Rodzina Danielczuków na święto rodziny dotarła do Lublina z Krasnegostawu. Beata i Mariusz prowadzą rodzinny dzień dziecka. Pod opieką mają dzisiaj 7 dzieci. Dwoje ich podopiecznych znalazło dom.
- Bycie rodzicem zastępczym to nie jest łatwe zadanie. Mamy dwóch synów biologicznych. Musieliśmy ich nauczyć dzielić się miłością z rodzeństwem, które do nas dołączyło. Dzieci znajdujące u nas w domu są różne, mają swoje indywidualne potrzeby. My też musieliśmy się ich nauczyć - tłumaczy Beata. Jednym z takich dzieci jest 16-letni Wiktor. - Dla mnie to mama i tata - mówi wskazując na swoich przybranych rodziców. - Osoby które mnie kochają, wspierają i dzięki którym jestem szczęśliwy - przyznaje.
Pani Beata nie kryje, że jest szczęśliwą mamą zastępczą. Cieszą ją postępy, jakie robią jej podopieczni. Bywały takie, które na początku pobytu u nich nie potrafiły nawet czytać, a teraz otrzymują nagrody za wyniki w nauce.
Rodzinny dom dziecka prowadzi również pani Elżbieta, która pod swoją opieką ma dziewięcioro dzieci.
- Mama zastępcza nie różni się niczym od mamy biologicznej. Kocha, wspiera, wychowuje i dba o dziecko. Jesteśmy odpowiedzialni za nasze dzieci. One doświadczyły już utraty rodziny, często mają trudny kontakt z biologicznymi rodzicami, dlatego miłość jest tu najważniejsza - tłumaczy nasza rozmówczyni.
Podczas spotkania głos zabrał Jarosław Stawiarski. Marszałek województwa przypomniał, że w zeszłym roku niemal 3,7 tys. dzieci na Lubelszczyźnie nie posiadało biologicznej rodziny. Około 2,6 tys. nieletnich przebywa w rodzinnych domach dziecka i rodzinach zastępczych. Adopcji doczekało się 64 dzieci. - Każda z tych rodzin jest bardzo ważna, ta zastępcza nawet bardziej - podkreślał marszałek.
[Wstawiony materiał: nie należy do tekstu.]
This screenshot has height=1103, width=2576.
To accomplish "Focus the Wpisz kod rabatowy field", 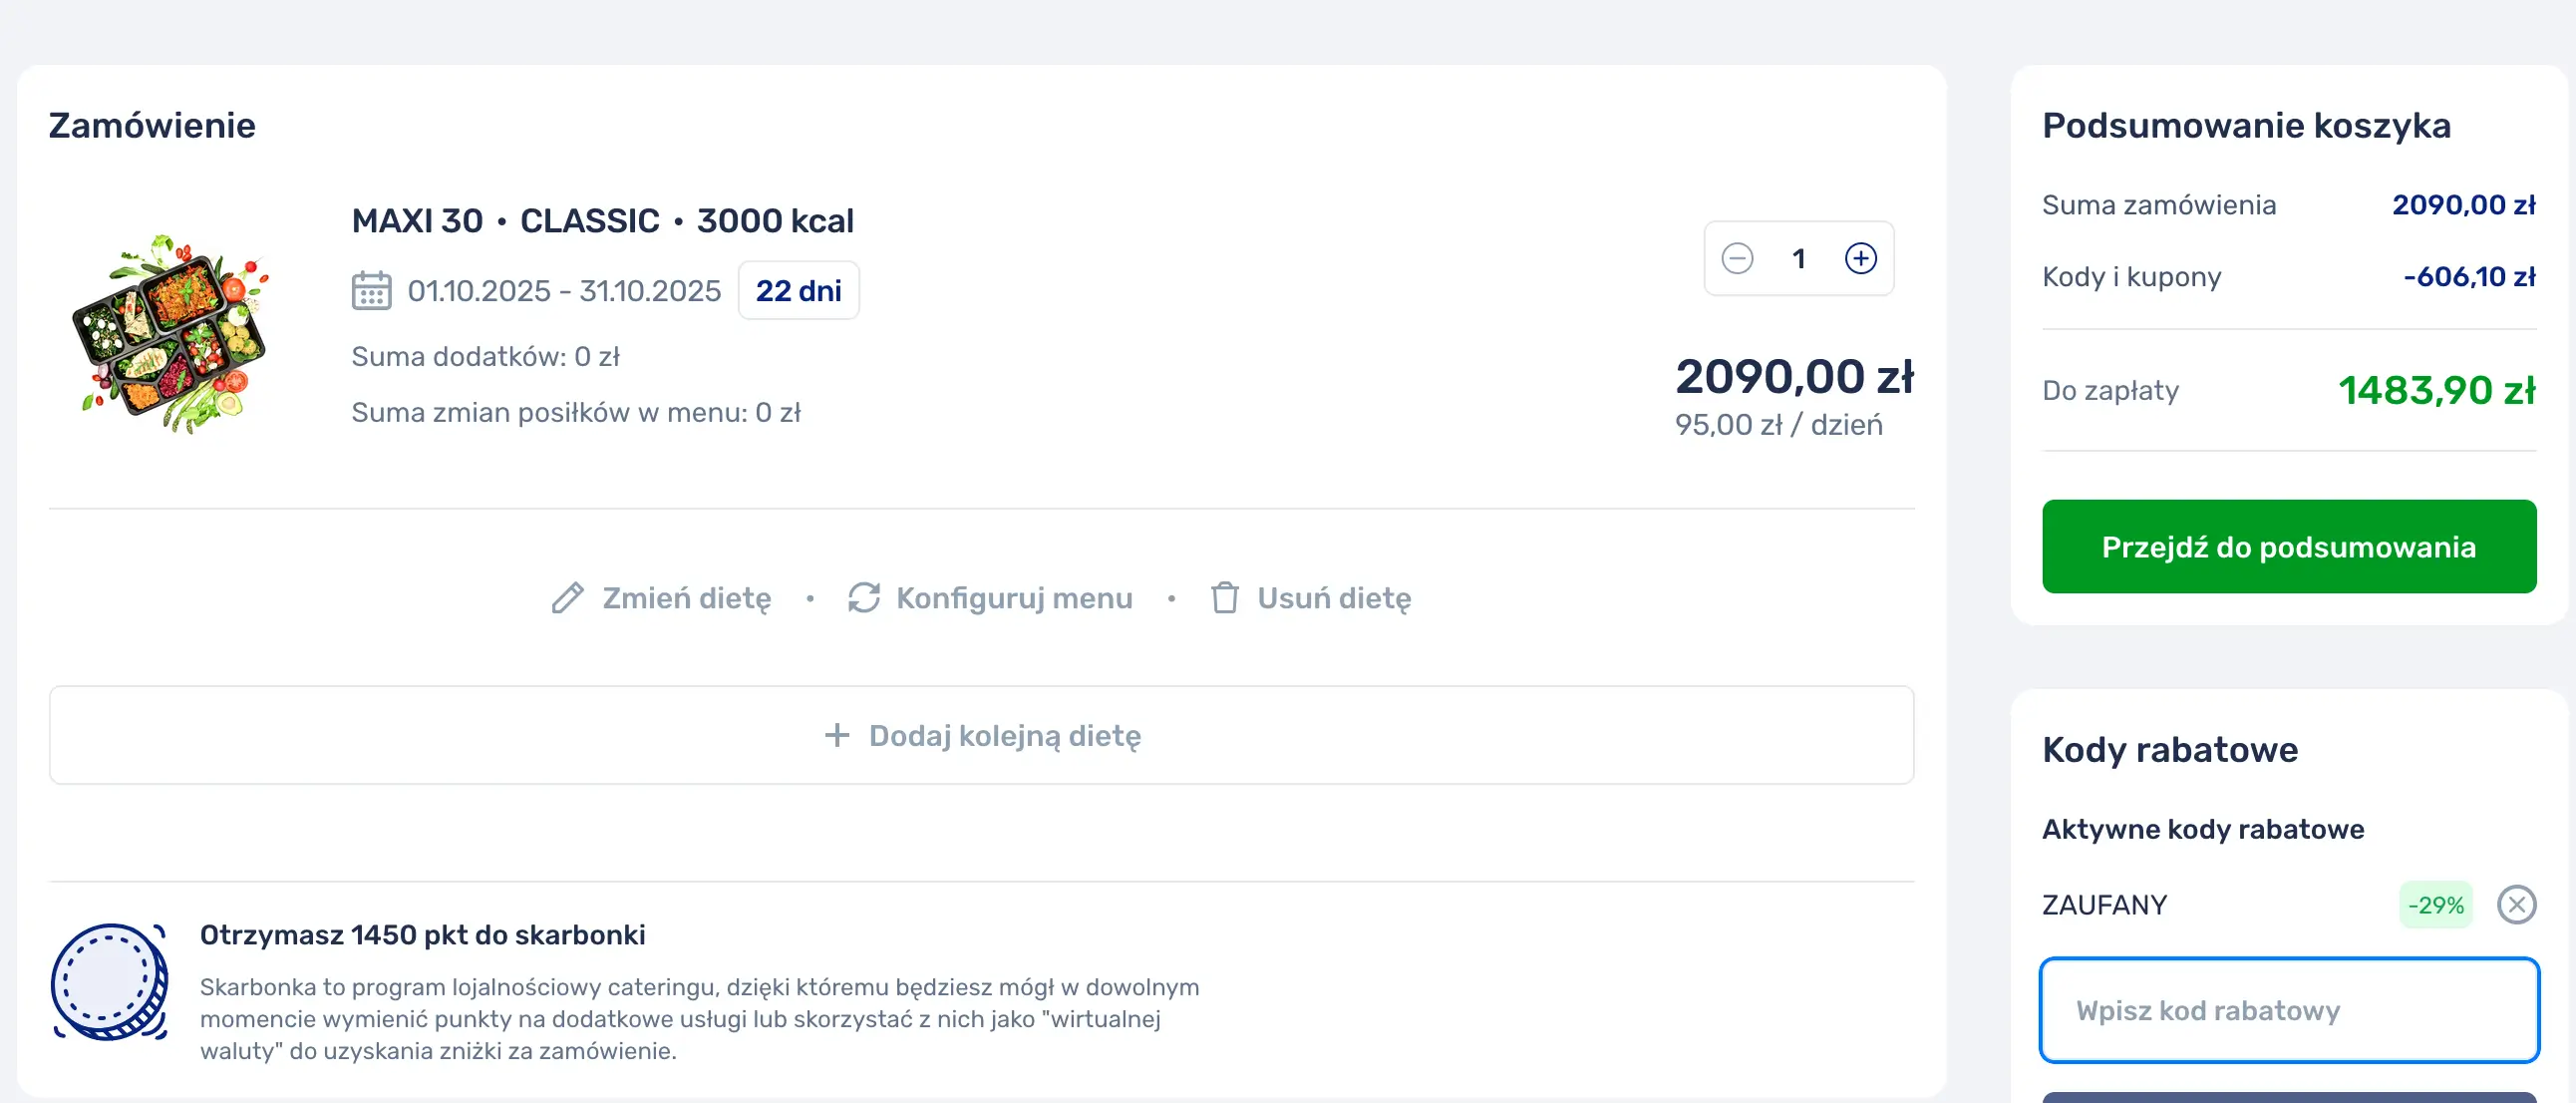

Święto rodzin przyciągnęło również seniorów. - Dla mnie jako seniorki to bezcenny czas. Moje wnuki mieszkają daleko. W Polsce są raz w roku. Takie spotkania to czas na rozmowy, zabawę. To lekarstwo na samotność - opowiada pani Stanisława, mieszkanka Krasnegostawu.
W województwie lubelskim seniorzy stanowią około 27 procent populacji. Na opiekę senioralną i aktywację seniorów w ciągu najbliższych trzech lat Urząd Marszałkowski chce przeznaczyć 250 mln złotych. Najbardziej aktywni seniorzy oraz gminy przyjazne osobom starszym nagrodzeni zostali już teraz. Laureaci konkursów otrzymali nagrody i wyróżnienia.
Podczas spotkania nie zabrakło zabaw dla dzieci, poczęstunku oraz występów artystycznych. Organizatorem wydarzenia Regionalny Ośrodek Polityki Społecznej w Lublinie oraz Marszałek Województwa Lubelskiego.